Personal information
- Date of birth: 8 November 1979 (age 46)
- Place of birth: Market Harborough, England
- Position: Midfielder

Senior career*
- Years: Team / Apps / (Gls)
- Rushden & Diamonds
- 1998–2002: Stamford
- 2002–2004: King's Lynn / 86 / (38)
- 2004–2005: Boston United / 5 / (0)
- 2004: → King's Lynn (loan) / 9 / (2)
- 2005: King's Lynn / 6 / (12)
- 2005–2007: Nuneaton Borough
- 2007: → Cambridge City (loan) / 5 / (0)
- 2007: → Rugby Town (loan) / 9 / (1)
- 2007–2008: Rugby Town / 37 / (6)
- 2008–2009: Brackley Town
- 2009–2011: Rugby Town / 20 / (1)
- 2011–2013: Stamford AFC

= David Staff =

English footballer (born 1979)

David Staff (born 8 November 1979) is an English footballer who played in the Football League for Boston United. He is a coach at Brackley Town.

Before joining Boston United in August 2004, Staff played non-League football for clubs including Rushden & Diamonds, Stamford and King's Lynn, who he joined on transfer deadline day in 2002, making his Linnets debut on 1 April 2002 against Cambridge City. Despite King's Lynn's relegation to the Southern League Eastern Division at the end of that season, Staff remained with The Linnets. He initially played for King's Lynn in a mixture of full back and midfield roles, but latterly became utilized in a more attacking role.

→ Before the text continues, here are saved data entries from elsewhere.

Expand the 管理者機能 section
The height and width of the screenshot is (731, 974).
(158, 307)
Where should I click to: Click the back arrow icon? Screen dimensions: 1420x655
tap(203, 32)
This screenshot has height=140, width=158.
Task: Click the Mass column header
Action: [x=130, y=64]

He scored 20 goals in all competitions in the 2002/03 season, and was King's Lynn's leading scorer in the 2003/04 season with 23 goals in all competitions, helping King's Lynn to the Southern League Eastern Division title and promotion back to the Premier Division. "Staffy" was seen as something of a dead-ball specialist and a number of his goals came from goal kicks. In February 2004 he scored directly from a corner kick in King's Lynn's 4–1 victory over Banbury United. He left King's Lynn for Boston United in the summer of 2004, making his Football League debut on 21 August 2004 as a very late substitute in the League Two game against Macclesfield Town which finished 1–1, but failed to establish himself in Boston's first team and returned to King's Lynn. Described as a " versatile attacking midfielder", Staff went on to play for Nuneaton Borough, Cambridge City on loan, Rugby Town, initially on loan, Brackley Town, before returning to Rugby Town in January 2009.

Staff appeared on Sky One's game-show Gladiators, which he won, before also winning on the 'Champion of Champions' show. He works as a sports coach for Kettering Borough Council and Moulton College in Northamptonshire.